With nothing added or dropped, output every record below exactly.

++++ Record excerpts ++++

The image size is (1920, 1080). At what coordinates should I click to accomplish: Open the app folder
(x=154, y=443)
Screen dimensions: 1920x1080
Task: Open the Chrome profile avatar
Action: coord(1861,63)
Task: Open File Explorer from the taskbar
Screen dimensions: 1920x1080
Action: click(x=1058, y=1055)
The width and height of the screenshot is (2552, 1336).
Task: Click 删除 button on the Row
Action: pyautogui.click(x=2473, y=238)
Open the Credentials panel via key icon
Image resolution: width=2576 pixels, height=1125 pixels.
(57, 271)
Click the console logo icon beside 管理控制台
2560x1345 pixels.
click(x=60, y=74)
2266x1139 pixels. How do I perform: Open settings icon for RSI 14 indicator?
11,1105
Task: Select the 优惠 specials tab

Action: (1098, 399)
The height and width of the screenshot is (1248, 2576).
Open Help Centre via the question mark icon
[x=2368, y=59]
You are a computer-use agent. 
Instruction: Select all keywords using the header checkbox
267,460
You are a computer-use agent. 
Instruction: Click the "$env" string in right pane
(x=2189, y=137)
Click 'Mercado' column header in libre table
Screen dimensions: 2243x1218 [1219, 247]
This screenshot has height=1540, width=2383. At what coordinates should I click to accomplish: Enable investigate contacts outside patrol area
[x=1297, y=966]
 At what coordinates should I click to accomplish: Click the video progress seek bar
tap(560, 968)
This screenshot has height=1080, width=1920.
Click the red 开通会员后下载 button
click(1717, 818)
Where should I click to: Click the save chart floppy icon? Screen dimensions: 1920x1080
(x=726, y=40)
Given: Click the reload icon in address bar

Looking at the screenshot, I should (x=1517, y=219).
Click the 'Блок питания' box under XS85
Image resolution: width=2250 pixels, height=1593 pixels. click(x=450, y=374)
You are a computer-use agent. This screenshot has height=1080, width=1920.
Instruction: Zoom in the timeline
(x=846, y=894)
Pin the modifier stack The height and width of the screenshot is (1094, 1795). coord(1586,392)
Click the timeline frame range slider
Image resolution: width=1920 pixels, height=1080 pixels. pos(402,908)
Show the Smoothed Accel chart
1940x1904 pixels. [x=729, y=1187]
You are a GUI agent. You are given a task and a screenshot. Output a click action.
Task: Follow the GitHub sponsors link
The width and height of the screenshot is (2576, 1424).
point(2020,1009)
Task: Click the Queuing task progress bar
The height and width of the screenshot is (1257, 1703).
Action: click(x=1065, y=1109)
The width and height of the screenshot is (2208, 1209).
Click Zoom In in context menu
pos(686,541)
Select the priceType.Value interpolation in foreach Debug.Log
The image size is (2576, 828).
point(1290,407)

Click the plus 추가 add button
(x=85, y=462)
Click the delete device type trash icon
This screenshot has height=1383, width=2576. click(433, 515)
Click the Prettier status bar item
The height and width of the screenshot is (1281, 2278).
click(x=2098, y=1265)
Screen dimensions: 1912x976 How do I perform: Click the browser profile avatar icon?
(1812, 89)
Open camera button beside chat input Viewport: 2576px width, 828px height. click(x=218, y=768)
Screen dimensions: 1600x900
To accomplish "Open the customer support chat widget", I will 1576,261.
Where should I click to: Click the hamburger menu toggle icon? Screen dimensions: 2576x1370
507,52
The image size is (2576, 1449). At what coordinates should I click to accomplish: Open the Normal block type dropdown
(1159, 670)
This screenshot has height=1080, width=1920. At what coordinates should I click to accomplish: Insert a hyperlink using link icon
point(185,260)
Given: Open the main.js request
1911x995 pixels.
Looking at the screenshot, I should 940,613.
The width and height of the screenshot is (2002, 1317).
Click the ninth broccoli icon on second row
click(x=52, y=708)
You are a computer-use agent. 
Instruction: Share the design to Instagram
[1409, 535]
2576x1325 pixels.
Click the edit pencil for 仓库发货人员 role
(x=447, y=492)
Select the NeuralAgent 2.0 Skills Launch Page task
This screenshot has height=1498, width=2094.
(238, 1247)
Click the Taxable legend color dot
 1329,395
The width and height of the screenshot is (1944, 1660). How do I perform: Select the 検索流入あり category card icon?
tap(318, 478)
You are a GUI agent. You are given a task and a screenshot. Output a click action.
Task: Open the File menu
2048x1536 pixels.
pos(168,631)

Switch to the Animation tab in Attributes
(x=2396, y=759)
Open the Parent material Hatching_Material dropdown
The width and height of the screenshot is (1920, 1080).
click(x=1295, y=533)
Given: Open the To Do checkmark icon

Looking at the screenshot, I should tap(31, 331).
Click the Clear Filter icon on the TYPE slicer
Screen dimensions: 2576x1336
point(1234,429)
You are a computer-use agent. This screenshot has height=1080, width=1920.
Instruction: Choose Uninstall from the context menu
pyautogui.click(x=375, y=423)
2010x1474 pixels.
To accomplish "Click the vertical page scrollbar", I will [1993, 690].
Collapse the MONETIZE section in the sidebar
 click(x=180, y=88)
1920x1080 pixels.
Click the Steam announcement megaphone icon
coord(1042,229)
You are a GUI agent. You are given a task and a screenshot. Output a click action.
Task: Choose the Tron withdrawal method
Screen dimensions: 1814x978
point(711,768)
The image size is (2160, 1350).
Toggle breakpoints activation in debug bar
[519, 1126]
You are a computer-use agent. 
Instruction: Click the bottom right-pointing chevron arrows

++++

#### [Exercise result]
The image size is (1920, 1080). At what coordinates should I click to accomplish: Open the app folder
(x=154, y=443)
Screen dimensions: 1920x1080
Task: Open the Chrome profile avatar
Action: coord(1861,63)
Task: Open File Explorer from the taskbar
Screen dimensions: 1920x1080
Action: click(x=1058, y=1055)
The width and height of the screenshot is (2552, 1336).
Task: Click 删除 button on the Row
Action: pyautogui.click(x=2473, y=238)
Open the Credentials panel via key icon
Image resolution: width=2576 pixels, height=1125 pixels.
(57, 271)
Click the console logo icon beside 管理控制台
2560x1345 pixels.
click(x=60, y=74)
2266x1139 pixels. How do I perform: Open settings icon for RSI 14 indicator?
11,1105
Task: Select the 优惠 specials tab

Action: (1098, 399)
The height and width of the screenshot is (1248, 2576).
Open Help Centre via the question mark icon
[x=2368, y=59]
You are a computer-use agent. 
Instruction: Select all keywords using the header checkbox
267,460
You are a computer-use agent. 
Instruction: Click the "$env" string in right pane
(x=2189, y=137)
Click 'Mercado' column header in libre table
Screen dimensions: 2243x1218 [1219, 247]
This screenshot has height=1540, width=2383. At what coordinates should I click to accomplish: Enable investigate contacts outside patrol area
[x=1297, y=966]
 At what coordinates should I click to accomplish: Click the video progress seek bar
tap(560, 968)
This screenshot has height=1080, width=1920.
Click the red 开通会员后下载 button
click(1717, 818)
Where should I click to: Click the save chart floppy icon? Screen dimensions: 1920x1080
(x=726, y=40)
Given: Click the reload icon in address bar

Looking at the screenshot, I should (x=1517, y=219).
Click the 'Блок питания' box under XS85
Image resolution: width=2250 pixels, height=1593 pixels. click(x=450, y=374)
You are a computer-use agent. This screenshot has height=1080, width=1920.
Instruction: Zoom in the timeline
(x=846, y=894)
Pin the modifier stack The height and width of the screenshot is (1094, 1795). coord(1586,392)
Click the timeline frame range slider
Image resolution: width=1920 pixels, height=1080 pixels. pos(402,908)
Show the Smoothed Accel chart
1940x1904 pixels. [x=729, y=1187]
You are a GUI agent. You are given a task and a screenshot. Output a click action.
Task: Follow the GitHub sponsors link
The width and height of the screenshot is (2576, 1424).
point(2020,1009)
Task: Click the Queuing task progress bar
The height and width of the screenshot is (1257, 1703).
Action: click(x=1065, y=1109)
The width and height of the screenshot is (2208, 1209).
Click Zoom In in context menu
pos(686,541)
Select the priceType.Value interpolation in foreach Debug.Log
The image size is (2576, 828).
point(1290,407)

Click the plus 추가 add button
(x=85, y=462)
Click the delete device type trash icon
This screenshot has height=1383, width=2576. click(433, 515)
Click the Prettier status bar item
The height and width of the screenshot is (1281, 2278).
click(x=2098, y=1265)
Screen dimensions: 1912x976 How do I perform: Click the browser profile avatar icon?
(1812, 89)
Open camera button beside chat input Viewport: 2576px width, 828px height. click(x=218, y=768)
Screen dimensions: 1600x900
To accomplish "Open the customer support chat widget", I will 1576,261.
Where should I click to: Click the hamburger menu toggle icon? Screen dimensions: 2576x1370
507,52
The image size is (2576, 1449). At what coordinates should I click to accomplish: Open the Normal block type dropdown
(1159, 670)
This screenshot has height=1080, width=1920. At what coordinates should I click to accomplish: Insert a hyperlink using link icon
point(185,260)
Given: Open the main.js request
1911x995 pixels.
Looking at the screenshot, I should 940,613.
The width and height of the screenshot is (2002, 1317).
Click the ninth broccoli icon on second row
click(x=52, y=708)
You are a computer-use agent. 
Instruction: Share the design to Instagram
[1409, 535]
2576x1325 pixels.
Click the edit pencil for 仓库发货人员 role
(x=447, y=492)
Select the NeuralAgent 2.0 Skills Launch Page task
This screenshot has height=1498, width=2094.
(238, 1247)
Click the Taxable legend color dot
 1329,395
The width and height of the screenshot is (1944, 1660). How do I perform: Select the 検索流入あり category card icon?
tap(318, 478)
You are a GUI agent. You are given a task and a screenshot. Output a click action.
Task: Open the File menu
2048x1536 pixels.
pos(168,631)

Switch to the Animation tab in Attributes
(x=2396, y=759)
Open the Parent material Hatching_Material dropdown
The width and height of the screenshot is (1920, 1080).
click(x=1295, y=533)
Given: Open the To Do checkmark icon

Looking at the screenshot, I should tap(31, 331).
Click the Clear Filter icon on the TYPE slicer
Screen dimensions: 2576x1336
point(1234,429)
You are a computer-use agent. This screenshot has height=1080, width=1920.
Instruction: Choose Uninstall from the context menu
pyautogui.click(x=375, y=423)
2010x1474 pixels.
To accomplish "Click the vertical page scrollbar", I will [1993, 690].
Collapse the MONETIZE section in the sidebar
 click(x=180, y=88)
1920x1080 pixels.
Click the Steam announcement megaphone icon
coord(1042,229)
You are a GUI agent. You are given a task and a screenshot. Output a click action.
Task: Choose the Tron withdrawal method
Screen dimensions: 1814x978
point(711,768)
The image size is (2160, 1350).
Toggle breakpoints activation in debug bar
[519, 1126]
You are a computer-use agent. 
Instruction: Click the bottom right-pointing chevron arrows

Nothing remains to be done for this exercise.